Et bien que Meta affirme que Horizon Worlds, une application gratuite, compte 300 000 utilisateurs, la véritable action des médias sociaux en RV sur les serveurs de Meta semble se produire sur des jeux comme Population One de Meta.
Les bonnes intentions ne sauveront pas les utilisateurs d’Internet immersif, mais des approches réalistes pourraient le faire.
Meta a acheté Big Box VR, le studio derrière Population One, il y a près d’un an. En bref, le jeu est presque tout ce que les joueurs de Fortnite et Call of Duty ont appris à aimer dans ces jeux de bataille royale sur console, mais en VR. Cela inclut les aspects sociaux de ces jeux.

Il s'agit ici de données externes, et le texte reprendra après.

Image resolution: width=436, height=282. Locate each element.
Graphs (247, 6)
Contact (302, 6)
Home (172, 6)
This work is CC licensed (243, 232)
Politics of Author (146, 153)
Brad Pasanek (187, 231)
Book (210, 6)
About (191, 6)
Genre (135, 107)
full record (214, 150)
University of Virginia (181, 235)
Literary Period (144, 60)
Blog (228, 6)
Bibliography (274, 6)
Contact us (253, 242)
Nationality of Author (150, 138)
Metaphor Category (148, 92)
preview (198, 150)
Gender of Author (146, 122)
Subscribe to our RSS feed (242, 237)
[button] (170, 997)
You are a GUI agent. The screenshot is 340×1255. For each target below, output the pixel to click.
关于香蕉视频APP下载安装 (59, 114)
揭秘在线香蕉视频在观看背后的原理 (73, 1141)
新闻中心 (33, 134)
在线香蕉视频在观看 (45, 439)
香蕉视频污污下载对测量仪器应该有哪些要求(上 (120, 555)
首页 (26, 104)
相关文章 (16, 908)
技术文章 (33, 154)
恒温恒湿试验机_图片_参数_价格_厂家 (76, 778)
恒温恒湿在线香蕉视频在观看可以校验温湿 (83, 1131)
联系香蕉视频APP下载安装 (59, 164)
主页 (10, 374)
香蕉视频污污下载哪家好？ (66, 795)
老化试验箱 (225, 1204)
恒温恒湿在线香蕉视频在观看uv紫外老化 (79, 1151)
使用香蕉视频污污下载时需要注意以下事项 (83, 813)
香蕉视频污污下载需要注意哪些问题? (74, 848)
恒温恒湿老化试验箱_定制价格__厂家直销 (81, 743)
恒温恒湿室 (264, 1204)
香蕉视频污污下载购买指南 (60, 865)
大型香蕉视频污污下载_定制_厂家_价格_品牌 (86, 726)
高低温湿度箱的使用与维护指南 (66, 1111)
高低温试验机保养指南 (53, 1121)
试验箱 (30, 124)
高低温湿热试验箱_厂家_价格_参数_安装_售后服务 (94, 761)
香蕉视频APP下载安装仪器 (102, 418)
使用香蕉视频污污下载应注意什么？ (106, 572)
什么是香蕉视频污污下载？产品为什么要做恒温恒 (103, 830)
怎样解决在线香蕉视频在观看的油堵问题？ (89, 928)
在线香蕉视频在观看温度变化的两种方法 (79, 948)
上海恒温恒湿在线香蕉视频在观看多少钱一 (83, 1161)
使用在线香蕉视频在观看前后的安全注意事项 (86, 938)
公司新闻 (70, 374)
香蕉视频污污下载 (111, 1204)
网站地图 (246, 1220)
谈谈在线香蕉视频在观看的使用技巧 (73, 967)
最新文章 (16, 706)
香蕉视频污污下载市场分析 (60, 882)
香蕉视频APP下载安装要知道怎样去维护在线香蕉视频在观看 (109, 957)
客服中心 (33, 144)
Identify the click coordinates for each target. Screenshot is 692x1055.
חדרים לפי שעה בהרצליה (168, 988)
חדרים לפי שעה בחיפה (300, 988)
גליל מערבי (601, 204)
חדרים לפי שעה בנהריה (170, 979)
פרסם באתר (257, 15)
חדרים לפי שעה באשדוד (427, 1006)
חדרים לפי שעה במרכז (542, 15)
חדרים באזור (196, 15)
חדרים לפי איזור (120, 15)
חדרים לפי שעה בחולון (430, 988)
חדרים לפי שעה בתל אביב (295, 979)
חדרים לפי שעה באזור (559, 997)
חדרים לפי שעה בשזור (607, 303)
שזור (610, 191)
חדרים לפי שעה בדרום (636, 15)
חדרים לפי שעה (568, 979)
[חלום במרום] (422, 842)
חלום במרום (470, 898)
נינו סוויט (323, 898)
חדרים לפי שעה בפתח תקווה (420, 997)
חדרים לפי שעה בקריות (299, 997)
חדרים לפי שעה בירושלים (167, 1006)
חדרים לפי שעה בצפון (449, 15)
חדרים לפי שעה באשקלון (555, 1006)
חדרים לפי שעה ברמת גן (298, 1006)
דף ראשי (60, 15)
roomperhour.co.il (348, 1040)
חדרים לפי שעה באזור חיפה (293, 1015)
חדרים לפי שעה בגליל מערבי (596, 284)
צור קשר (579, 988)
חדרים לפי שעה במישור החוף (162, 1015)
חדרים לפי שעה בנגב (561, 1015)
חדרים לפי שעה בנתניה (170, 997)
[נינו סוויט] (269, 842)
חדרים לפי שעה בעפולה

Interrogés par Quartz sur le nombre d’utilisateurs du jeu, ni Meta ni Big Box VR n’ont donné de chiffre, mais le jeu à 30 dollars, qui permet également d’acheter des skins et diverses armes, reste l’un des jeux les plus vendus dans la boutique d’applications Meta Quest, aux côtés d’applications comme Beat Saber (également détenu par Meta), Resident Evil 4 et The Walking Dead : Saints & Sinners.
En tant qu’utilisateur fréquent, je peux attester que Population One est généralement un espace convivial pour les joueurs. Pourtant, il m’est arrivé d’être témoin de harcèlement et même d’en être victime (heureusement, seulement deux fois depuis son lancement en 2020). Un incident récent est devenu si gênant que j’ai décidé de signaler ce comportement. C’était la première fois que je prenais une telle mesure dans un espace de jeu. Les outils de signalement dans l’application n’ont pas semblé donner de résultats, car j’ai continué à être placé dans des jeux avec le joueur en question.
Je suis donc passé au niveau supérieur et j’ai écrit à l’adresse électronique indiquée sur le site Web de Big Box VR. Les deux premières fois, mon courriel a été renvoyé avec un message indiquant que j’avais déjà été aidé, malgré l’absence de contact avec une personne de l’assistance. Il a fallu un troisième courriel pour qu’une personne réelle réponde enfin à mon rapport. Depuis, je n’ai pas vu le joueur une seule fois, et le jeu est toujours aussi agréable.
Néanmoins, compte tenu de mon expérience anecdotique, il semble que les mesures de sécurité dont Clegg fait état dans son essai ne soient pas en place sur Population One, qui est sans doute l’expérience de RV la plus sociale à laquelle je participe régulièrement, tout comme de nombreux autres utilisateurs de Quest. Horizon Worlds et Population One sont tous deux classés par l’Entertainment Software Rating Board (ESRB) comme étant destinés aux adolescents (utilisateurs âgés de 13 ans et plus), mais les contrôles de sécurité personnelle sur le premier sont beaucoup plus détaillés et réactifs que sur le second.
Si Meta prévoit d’éviter les faux pas qui ont affligé Facebook dans le passé, plutôt que de promouvoir les vertus de garde-fou de sa plateforme sociale VR naissante, il est probablement tout aussi important, sinon plus, de s’occuper de la sécurité des utilisateurs dans sa plateforme de jeu VR actuelle.